Directions:
Count every line below that contains "will", then give that count and nothing else.

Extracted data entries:
- Opening Delimiter -

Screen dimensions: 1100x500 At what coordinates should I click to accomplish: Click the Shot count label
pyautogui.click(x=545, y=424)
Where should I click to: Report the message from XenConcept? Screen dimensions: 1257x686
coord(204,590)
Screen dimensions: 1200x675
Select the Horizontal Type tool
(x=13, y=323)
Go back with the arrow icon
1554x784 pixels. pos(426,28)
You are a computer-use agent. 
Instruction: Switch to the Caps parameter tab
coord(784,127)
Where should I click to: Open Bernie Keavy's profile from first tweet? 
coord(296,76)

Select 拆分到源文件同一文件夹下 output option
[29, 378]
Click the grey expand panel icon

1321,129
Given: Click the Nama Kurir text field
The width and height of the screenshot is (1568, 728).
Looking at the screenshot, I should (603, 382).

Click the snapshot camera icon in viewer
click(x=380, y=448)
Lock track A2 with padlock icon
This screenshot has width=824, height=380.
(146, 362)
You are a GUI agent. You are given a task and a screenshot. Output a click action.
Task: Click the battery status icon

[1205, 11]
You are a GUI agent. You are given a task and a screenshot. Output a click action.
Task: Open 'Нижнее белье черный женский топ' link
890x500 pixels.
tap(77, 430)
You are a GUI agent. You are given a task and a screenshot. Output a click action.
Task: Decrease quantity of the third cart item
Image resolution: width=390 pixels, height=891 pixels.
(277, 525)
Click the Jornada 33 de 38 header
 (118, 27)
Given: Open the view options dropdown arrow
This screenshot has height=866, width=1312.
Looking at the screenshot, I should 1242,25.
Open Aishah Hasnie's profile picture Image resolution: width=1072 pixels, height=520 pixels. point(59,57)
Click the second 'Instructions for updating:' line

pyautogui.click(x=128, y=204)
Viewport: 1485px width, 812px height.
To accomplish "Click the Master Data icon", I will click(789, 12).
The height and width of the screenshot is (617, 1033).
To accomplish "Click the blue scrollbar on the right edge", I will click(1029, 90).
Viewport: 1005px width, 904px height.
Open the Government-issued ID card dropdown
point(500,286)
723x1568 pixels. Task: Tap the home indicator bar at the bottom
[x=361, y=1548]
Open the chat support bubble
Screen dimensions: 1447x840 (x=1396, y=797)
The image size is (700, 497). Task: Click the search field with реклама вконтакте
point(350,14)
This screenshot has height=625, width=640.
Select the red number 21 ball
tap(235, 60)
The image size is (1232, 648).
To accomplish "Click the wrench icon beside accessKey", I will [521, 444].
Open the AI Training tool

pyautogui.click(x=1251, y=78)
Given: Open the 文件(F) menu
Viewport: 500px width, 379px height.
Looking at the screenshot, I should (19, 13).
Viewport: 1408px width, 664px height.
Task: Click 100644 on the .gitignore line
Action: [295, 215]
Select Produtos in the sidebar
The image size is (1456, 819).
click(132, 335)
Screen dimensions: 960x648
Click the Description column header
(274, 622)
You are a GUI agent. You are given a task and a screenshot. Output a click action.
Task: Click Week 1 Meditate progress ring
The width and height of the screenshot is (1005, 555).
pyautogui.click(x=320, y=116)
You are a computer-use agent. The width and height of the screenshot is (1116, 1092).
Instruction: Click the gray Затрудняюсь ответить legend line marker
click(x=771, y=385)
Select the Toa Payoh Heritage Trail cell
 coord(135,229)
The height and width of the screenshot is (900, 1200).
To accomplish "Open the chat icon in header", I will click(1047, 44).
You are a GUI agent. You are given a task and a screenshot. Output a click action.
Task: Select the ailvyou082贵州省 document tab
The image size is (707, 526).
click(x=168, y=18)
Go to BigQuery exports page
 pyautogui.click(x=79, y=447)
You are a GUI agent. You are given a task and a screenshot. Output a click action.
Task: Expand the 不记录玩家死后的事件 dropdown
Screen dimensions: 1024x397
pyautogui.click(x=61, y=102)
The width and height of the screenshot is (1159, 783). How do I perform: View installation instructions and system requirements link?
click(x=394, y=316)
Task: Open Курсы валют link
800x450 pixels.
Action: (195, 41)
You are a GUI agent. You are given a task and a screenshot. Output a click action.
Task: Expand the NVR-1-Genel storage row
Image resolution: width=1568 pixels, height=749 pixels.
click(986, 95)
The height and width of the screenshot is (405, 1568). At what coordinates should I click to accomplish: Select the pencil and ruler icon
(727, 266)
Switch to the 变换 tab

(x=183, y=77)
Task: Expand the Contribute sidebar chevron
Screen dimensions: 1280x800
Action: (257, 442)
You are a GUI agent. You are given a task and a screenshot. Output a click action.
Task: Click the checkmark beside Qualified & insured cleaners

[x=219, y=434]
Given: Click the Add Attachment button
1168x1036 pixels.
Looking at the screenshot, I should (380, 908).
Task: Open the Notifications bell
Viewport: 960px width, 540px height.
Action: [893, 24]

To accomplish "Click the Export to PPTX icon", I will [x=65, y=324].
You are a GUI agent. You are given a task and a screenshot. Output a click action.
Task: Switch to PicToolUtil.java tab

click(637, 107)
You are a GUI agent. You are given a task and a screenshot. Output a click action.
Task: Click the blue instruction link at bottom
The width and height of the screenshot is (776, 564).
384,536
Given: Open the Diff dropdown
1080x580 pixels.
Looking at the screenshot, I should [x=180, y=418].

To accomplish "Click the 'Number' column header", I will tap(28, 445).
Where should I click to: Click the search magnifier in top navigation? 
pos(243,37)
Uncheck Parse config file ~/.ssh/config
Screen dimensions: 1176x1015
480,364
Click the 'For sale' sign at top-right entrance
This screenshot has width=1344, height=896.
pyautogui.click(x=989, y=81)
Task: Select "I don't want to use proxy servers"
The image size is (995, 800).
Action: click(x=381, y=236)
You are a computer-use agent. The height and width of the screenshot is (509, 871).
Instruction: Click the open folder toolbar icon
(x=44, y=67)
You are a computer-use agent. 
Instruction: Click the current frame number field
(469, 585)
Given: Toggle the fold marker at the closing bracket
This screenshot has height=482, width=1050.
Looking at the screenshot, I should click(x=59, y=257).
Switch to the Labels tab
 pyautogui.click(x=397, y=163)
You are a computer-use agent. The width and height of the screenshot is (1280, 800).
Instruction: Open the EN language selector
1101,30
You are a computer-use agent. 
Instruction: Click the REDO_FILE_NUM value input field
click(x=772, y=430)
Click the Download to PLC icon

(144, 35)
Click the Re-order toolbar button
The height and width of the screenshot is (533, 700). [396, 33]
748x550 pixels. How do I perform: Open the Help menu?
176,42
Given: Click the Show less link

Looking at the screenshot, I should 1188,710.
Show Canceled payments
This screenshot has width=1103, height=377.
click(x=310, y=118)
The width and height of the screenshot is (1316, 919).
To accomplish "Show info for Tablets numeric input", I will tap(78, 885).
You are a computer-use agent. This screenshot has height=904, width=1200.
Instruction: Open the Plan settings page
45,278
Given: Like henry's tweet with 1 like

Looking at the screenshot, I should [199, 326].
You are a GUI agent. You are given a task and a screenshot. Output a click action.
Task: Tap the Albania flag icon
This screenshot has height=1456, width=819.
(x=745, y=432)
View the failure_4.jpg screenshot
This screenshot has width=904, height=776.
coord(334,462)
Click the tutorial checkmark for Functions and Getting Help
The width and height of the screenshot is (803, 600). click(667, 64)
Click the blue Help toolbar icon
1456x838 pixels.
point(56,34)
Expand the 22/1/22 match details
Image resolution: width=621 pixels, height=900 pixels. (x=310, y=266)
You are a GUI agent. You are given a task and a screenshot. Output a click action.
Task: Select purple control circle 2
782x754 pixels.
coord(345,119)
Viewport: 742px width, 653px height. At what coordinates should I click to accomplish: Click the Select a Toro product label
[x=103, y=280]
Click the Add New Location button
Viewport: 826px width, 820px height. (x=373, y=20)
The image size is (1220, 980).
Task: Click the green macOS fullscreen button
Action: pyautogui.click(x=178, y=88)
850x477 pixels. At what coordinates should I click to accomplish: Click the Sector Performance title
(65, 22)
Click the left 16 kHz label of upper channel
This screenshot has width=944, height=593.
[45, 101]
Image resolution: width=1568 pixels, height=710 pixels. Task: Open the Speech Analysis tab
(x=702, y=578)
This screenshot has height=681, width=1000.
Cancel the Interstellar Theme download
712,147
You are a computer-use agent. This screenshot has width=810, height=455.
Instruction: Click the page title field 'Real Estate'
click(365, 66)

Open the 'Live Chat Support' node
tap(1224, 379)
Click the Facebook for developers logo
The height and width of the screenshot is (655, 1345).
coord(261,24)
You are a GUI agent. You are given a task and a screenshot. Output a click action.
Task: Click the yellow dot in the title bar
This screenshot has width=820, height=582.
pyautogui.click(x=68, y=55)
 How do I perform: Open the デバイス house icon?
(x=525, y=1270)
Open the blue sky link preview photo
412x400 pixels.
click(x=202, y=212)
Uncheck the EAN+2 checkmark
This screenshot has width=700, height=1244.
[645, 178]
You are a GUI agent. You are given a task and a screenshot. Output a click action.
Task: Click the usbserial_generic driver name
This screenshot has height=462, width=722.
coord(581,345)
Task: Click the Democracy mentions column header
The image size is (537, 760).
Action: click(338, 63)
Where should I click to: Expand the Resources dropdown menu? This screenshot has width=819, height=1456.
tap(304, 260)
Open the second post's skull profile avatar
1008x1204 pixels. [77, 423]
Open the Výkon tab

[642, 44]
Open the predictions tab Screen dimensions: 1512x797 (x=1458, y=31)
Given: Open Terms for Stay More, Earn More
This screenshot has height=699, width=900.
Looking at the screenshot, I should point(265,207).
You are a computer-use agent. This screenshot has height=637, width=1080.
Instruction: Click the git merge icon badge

- Closing Delimiter -

Completed exercise:
7